Die Antragsgegnerin hat sich dazu in einer Revisionsrekursbeantwortung geäußert und auf den Wortlaut des § 15c Abs 2 WGG idF vor der WRN 2002 verwiesen, der nur einen Antrag der Bauvereinigung vorsehe. Die Rechtslage sei so klar, dass die Voraussetzungen für die Anrufung des OGH gar nicht vorlägen und der Revisionsrekurs zurückzuweisen sei; hilfsweise wurde die Bestätigung des rekursgerichtlichen Sachbeschlusses beantragt.
Rechtliche Beurteilung
Der Revisionsrekurs ist aus dem vom Rekursgericht angeführten Grund zulässig; er ist jedoch nicht berechtigt.
Zutreffend hat das Rekursgericht darauf hingewiesen, dass § 15c Abs 2 WGG in der hier maßgeblichen Fassung vor der WRN 2002 (das ist jene Gesetzesbestimmung, wie sie durch das 3. WÄG geschaffen wurde) für die "sonstigen Fälle" der nachträglichen Übertragung von Genossenschaftswohnungen in das Wohnungseigentum im Gegensatz zu § 15b Abs 2 WGG (idF vor der WRN 2002) nur der Bauvereinigung das Recht bzw die Pflicht zugesteht, die gerichtliche Preisfestsetzung zu beantragen.

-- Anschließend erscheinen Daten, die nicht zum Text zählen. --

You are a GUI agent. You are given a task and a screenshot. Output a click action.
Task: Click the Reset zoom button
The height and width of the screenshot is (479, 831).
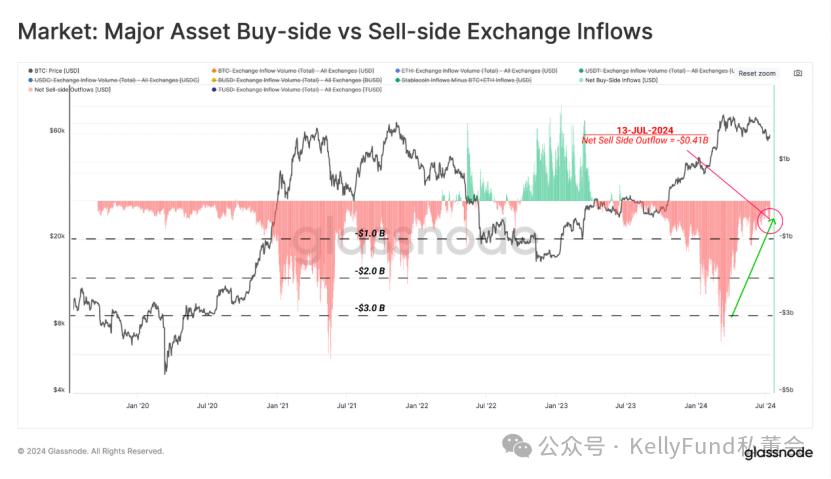(757, 74)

Die Annahme einer von diesem klaren Gesetzeswortlaut abweichenden Antragslegitimation des Mieters bzw Nutzers der betroffenen Wohnung bedürfte daher eines Lückenschlusses durch Analogie. Dazu müsste eine planwidrige Unvollständigkeit der gesetzlichen Regelung festgestellt werden können (SZ 69/109; SZ 70/38; JBl 1998, 736 jeweils mwN), wozu es wiederum deutlicher Anhaltspunkte im Gesetz bzw den daraus hervorleuchtenden Wertungen des Gesetzgebers bedarf.
Im hier zu beurteilenden Fall ergeben sich doch erhebliche Zweifel an einem planwidrigen Ausschluss der Antragslegitimation des Mieters (Nutzers) zur gerichtlichen Preisfestsetzung in den Fällen des § 15c WGG (idF des 3. WÄG). Zunächst einmal ist auffallend, dass der Gesetzgeber für die in § 15b WGG geregelten Fälle eines Rechtsanspruches des Mieters auf Übertragung der Wohnung ins Wohnungseigentum sehr wohl eine subsidiäre Antragsbefugnis des Mieters zur gerichtlichen Preisfestsetzung vorsah (Abs 2 leg cit), in der gleichzeitig für "sonstige Fälle" geschaffenen Regelung des § 15c Abs 2 WGG jedoch nicht. Der Gesetzgeber war sich also des Problems bewusst und hat sich zu einer unterschiedlichen Regelung entschlossen. Für diese unterschiedliche Regelung lässt sich auch ein plausibler Grund anführen, nämlich der Umstand, dass die Bauvereinigung selbst nach Vorliegen des Ergebnisses der (von ihr beantragten) gerichtlichen Preisfestsetzung nicht verpflichtet ist, dem Mieter Wohnungseigentum an seiner Wohnung einzuräumen. Ein derartiger Anspruch des Mieters würde sich erst aus dem endgültigen Anbot der Bauvereinigung ergeben (vgl Würth/Zingher, Wohnrecht 94, Anm 4 zu § 15c WGG; Puhr/Schuster in Schwimann2, Rz 27 zu §§ 15b, 15c WGG). Es stellt sich daher die Frage, welchen Sinn ein vom Mieter eingeleitetes Verfahren zur gerichtlichen Preisfestsetzung haben soll, wenn die Bauvereinigung ohnehin nicht bereit ist und auch nicht gezwungen werden kann, die Wohnung zu den Bedingungen einer gerichtlichen Preisfestsetzung zu übereignen. Dass damit der Plan eines erleichterten Zugangs der Mieter von Genossenschaftswohnungen zu Wohnungseigentum nur halbherzig umgesetzt wurde, ist offensichtlich, doch drängt sich im gegebenen Zusammenhang keine eine echte Gesetzeslücke auf, die durch die Zuerkennung der von der Antragstellerin beanspruchten Antragslegitimation zur gerichtlichen Preisfestsetzung (auch) in den Fällen des § 15c WGG (idF des 3. WÄG) zu schließen wäre.
Auch die Schaffung eines eigenen Kompetenztatbestandes in § 22 Abs 1 Z 2a WGG zur "Festsetzung des Preises (§§ 15b und 15c)" im außerstreitigen Verfahren, führt zu keiner anderen Beurteilung. Es handelt sich dabei um eine verfahrensrechtliche Bestimmung, die durch das 3. WÄG auf Grund der materiellrechtlichen Änderungen der §§ 15b und 15c WGG in das Gesetz eingefügt wurde (AB zu Art I Z 50 bis 57 des 3. WÄG, abgedruckt bei Würth/Zingher, Wohnrecht 94, 221 f). Die materiellrechtliche Grundlage für den hier geltend gemachten Anspruch ist daher allein der Bestimmung des § 15c Abs 2 WGG (idF des 3. WÄG) zu entnehmen, die dem Mieter die Antragslegitimation versagt.
Es war daher wie im Spruch zu entscheiden.